The content data will be sent as the request body to the specified URL when generation is complete.

### [ttl](https://runware.ai/docs/models/alibaba-qwen2-5-vl-7b-instruct#request-ttl)

- **Type**: `integer`
- **Min**: `60`

Time-to-live (TTL) in seconds for generated content. Only applies when `outputType` is `URL`.

### [includeCost](https://runware.ai/docs/models/alibaba-qwen2-5-vl-7b-instruct#request-includecost)

- **Type**: `boolean`
- **Default**: `false`

Include task cost in the response.

**Inputs**

Input resources for the task (images, audio, etc). These must be nested inside the \`inputs\` object.

### [image](https://runware.ai/docs/models/alibaba-qwen2-5-vl-7b-instruct#request-inputs-image)

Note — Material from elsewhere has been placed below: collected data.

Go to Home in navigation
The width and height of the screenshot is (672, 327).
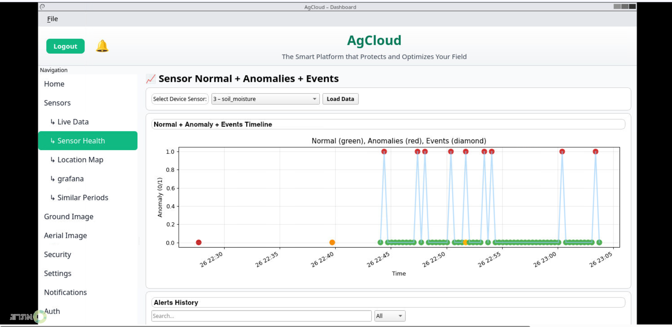[x=54, y=84]
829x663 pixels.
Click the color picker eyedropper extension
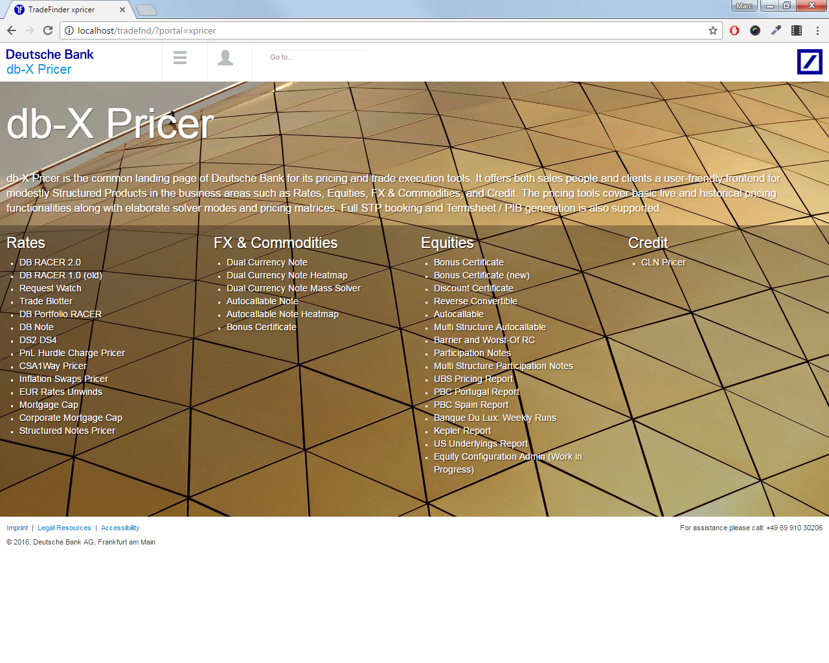tap(776, 30)
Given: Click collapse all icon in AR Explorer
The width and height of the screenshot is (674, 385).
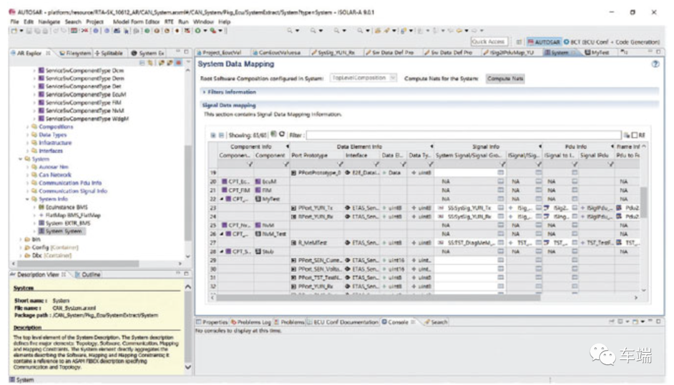Looking at the screenshot, I should click(142, 63).
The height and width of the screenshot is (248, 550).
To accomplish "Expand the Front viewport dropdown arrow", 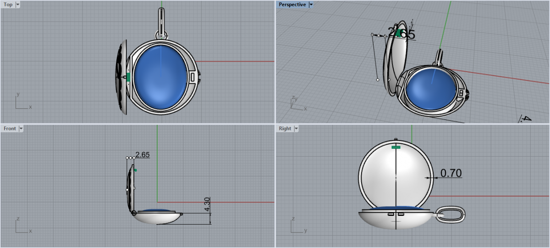I will tap(21, 129).
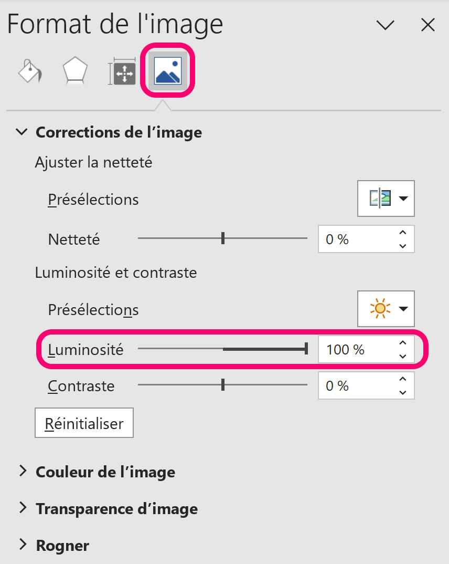Open the sharpness presets dropdown
The height and width of the screenshot is (564, 449).
click(x=386, y=199)
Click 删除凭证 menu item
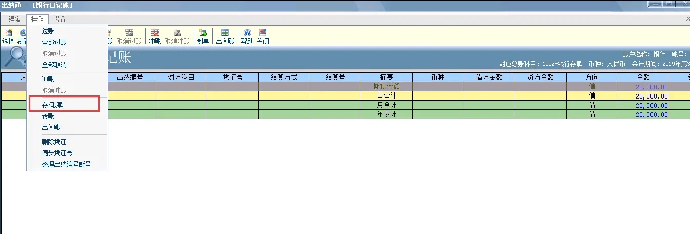690x234 pixels. [x=54, y=142]
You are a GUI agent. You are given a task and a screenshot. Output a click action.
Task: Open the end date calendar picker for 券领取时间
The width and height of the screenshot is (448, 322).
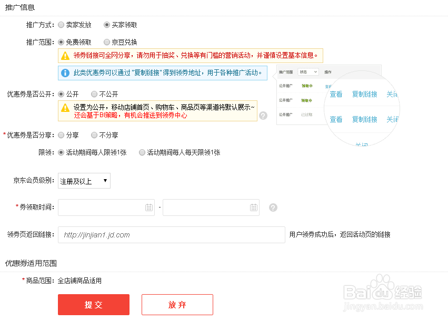click(x=254, y=207)
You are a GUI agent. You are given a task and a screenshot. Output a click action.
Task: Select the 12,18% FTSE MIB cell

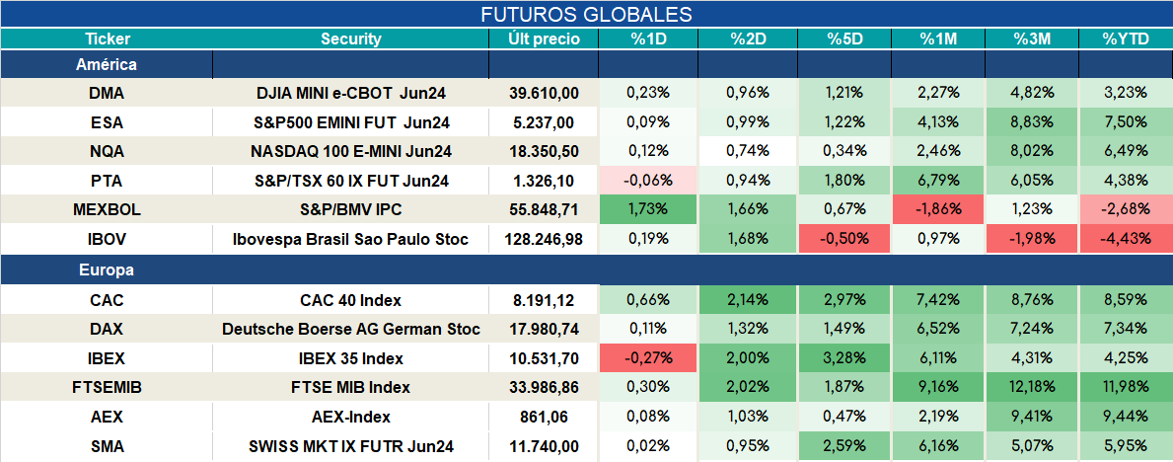point(1032,388)
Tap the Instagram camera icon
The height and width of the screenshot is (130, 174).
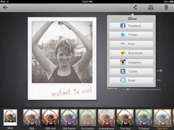click(123, 62)
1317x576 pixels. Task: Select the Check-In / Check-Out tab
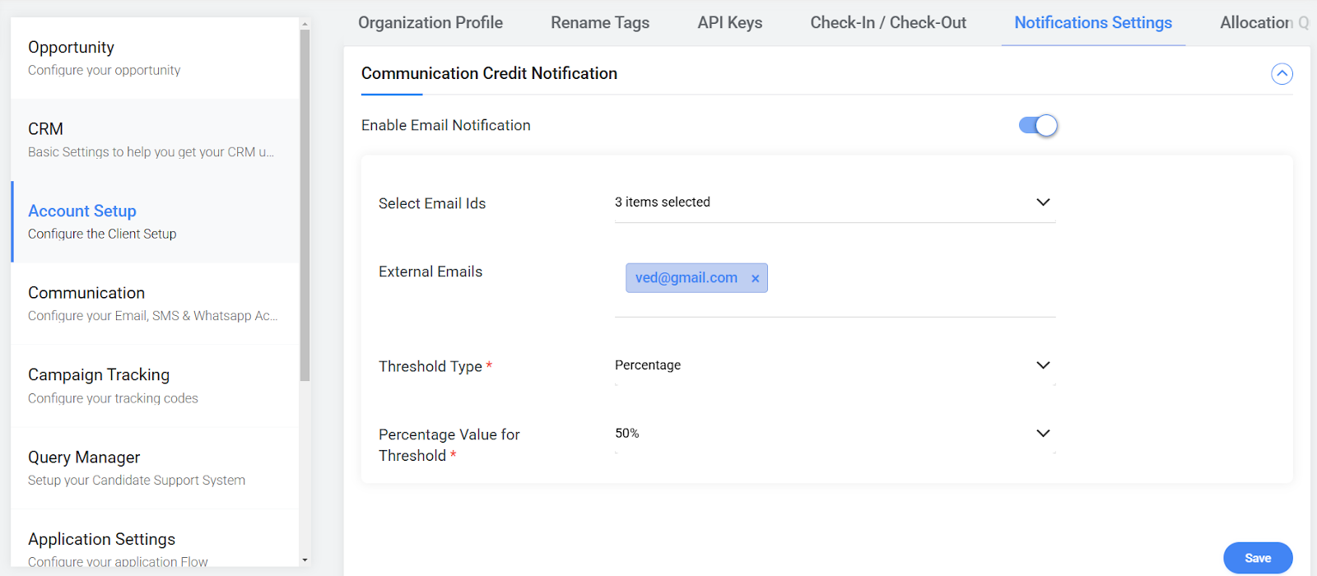tap(888, 23)
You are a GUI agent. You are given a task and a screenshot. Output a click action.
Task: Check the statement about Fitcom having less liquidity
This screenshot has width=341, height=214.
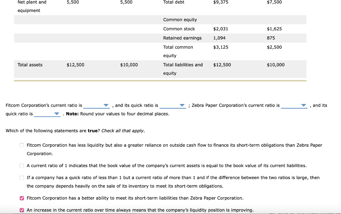click(22, 145)
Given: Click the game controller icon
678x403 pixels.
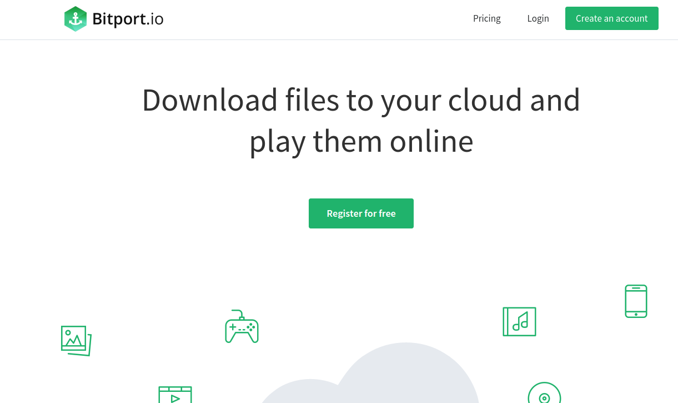Looking at the screenshot, I should pyautogui.click(x=242, y=327).
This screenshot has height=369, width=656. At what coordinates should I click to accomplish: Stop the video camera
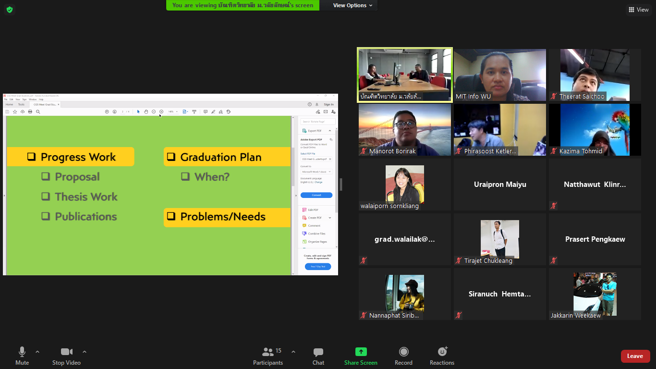tap(66, 352)
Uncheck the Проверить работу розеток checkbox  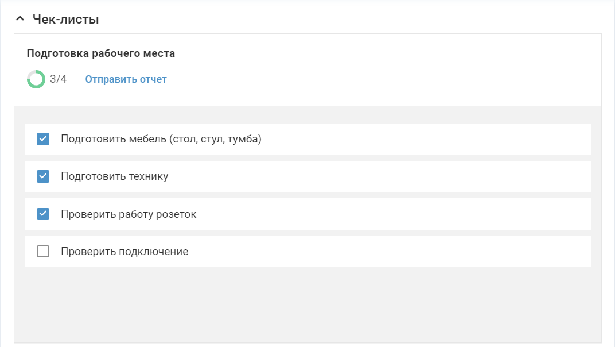(43, 214)
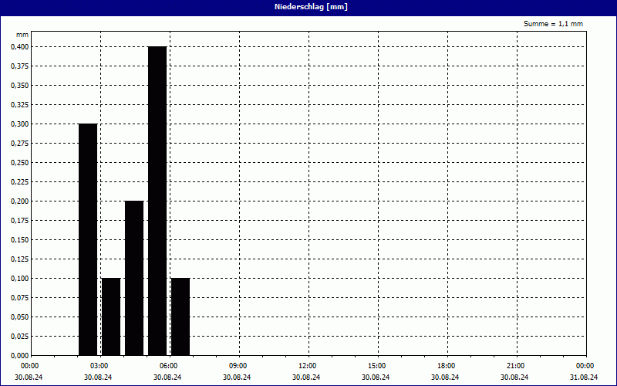Select the 12:00 time axis label
Viewport: 617px width, 386px height.
coord(307,366)
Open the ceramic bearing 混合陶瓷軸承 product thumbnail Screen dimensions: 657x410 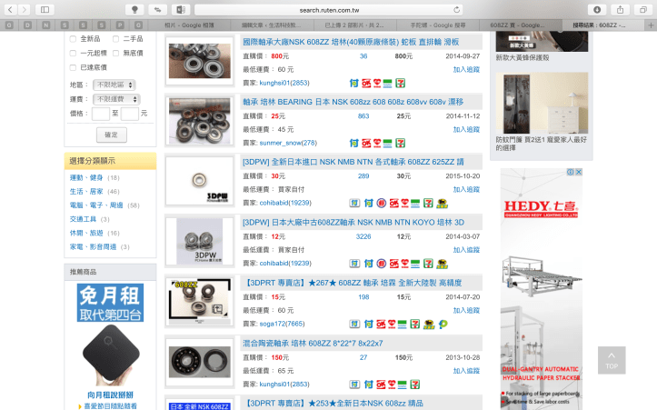199,356
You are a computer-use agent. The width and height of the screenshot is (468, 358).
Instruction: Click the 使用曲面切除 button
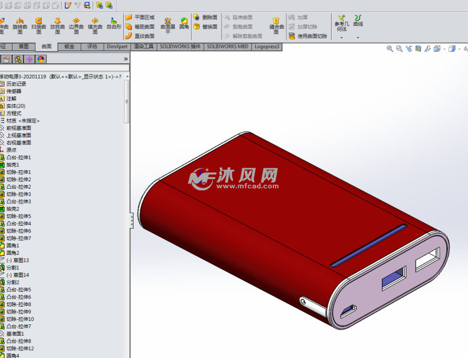pyautogui.click(x=308, y=36)
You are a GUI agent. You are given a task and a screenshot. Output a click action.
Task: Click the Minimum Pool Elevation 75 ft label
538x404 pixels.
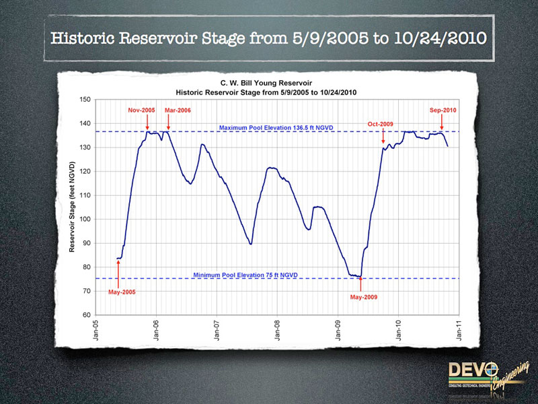(245, 275)
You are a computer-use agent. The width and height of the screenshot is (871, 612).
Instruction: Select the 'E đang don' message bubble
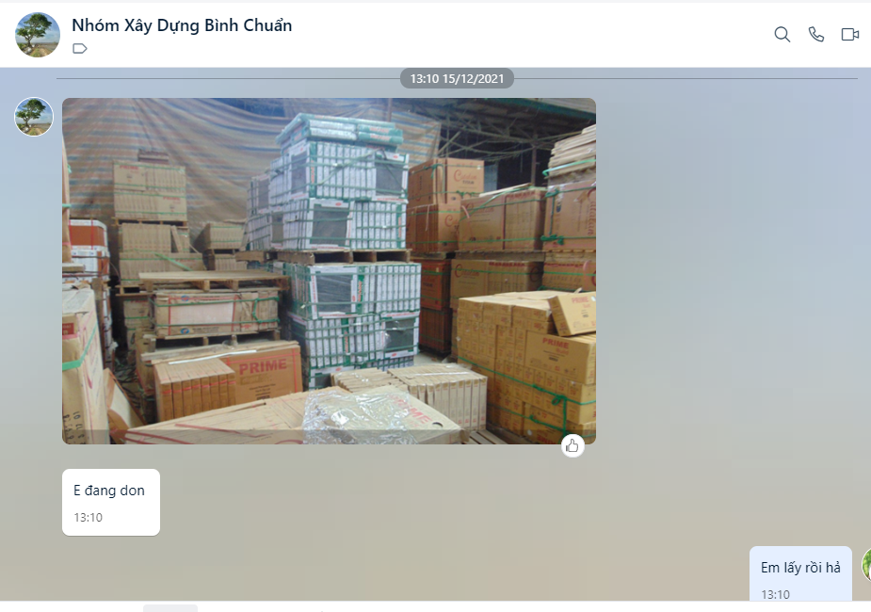(x=111, y=502)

- **Path**: `inputs.image`
- **Type**: `string`
- **Required**: true

Image input (UUID, URL, Data URI, or Base64).

**Generation Parameters**

Core parameters for controlling the generated content.

### [model](https://runware.ai/docs/models/alibaba-qwen2-5-vl-7b-instruct#request-model)

- **Type**: `string`
- **Required**: true
- **Value**: `runware:152@2`

Identifier of the model to use for generation.

**Learn more** (3 resources):

- [Text To Image: Model Selection The Foundation Of Generation](https://runware.ai/docs/guides/text-to-image#model-selection-the-foundation-of-generation) (guide)
- [Image Inpainting: Model Specialized Inpainting Models](https://runware.ai/docs/guides/image-inpainting#model-specialized-inpainting-models) (guide)
- [Image Outpainting: Other Critical Parameters](https://runware.ai/docs/guides/image-outpainting#other-critical-parameters) (guide)

### [prompt](https://runware.ai/docs/models/alibaba-qwen2-5-vl-7b-instruct#request-prompt)

- **Type**: `string`

Instructions or questions to guide the image analysis.

## Response Parameters

### [taskType](https://runware.ai/docs/models/alibaba-qwen2-5-vl-7b-instruct#response-tasktype)

- **Type**: `string`
- **Required**: true
- **Value**: `caption`

Type of the task.

### [taskUUID](https://runware.ai/docs/models/alibaba-qwen2-5-vl-7b-instruct#response-taskuuid)

- **Type**: `string`
- **Required**: true
- **Format**: `UUID v4`

UUID of the task.

### [text](https://runware.ai/docs/models/alibaba-qwen2-5-vl-7b-instruct#response-text)

- **Type**: `string`
- **Required**: true

Generated caption text describing the input.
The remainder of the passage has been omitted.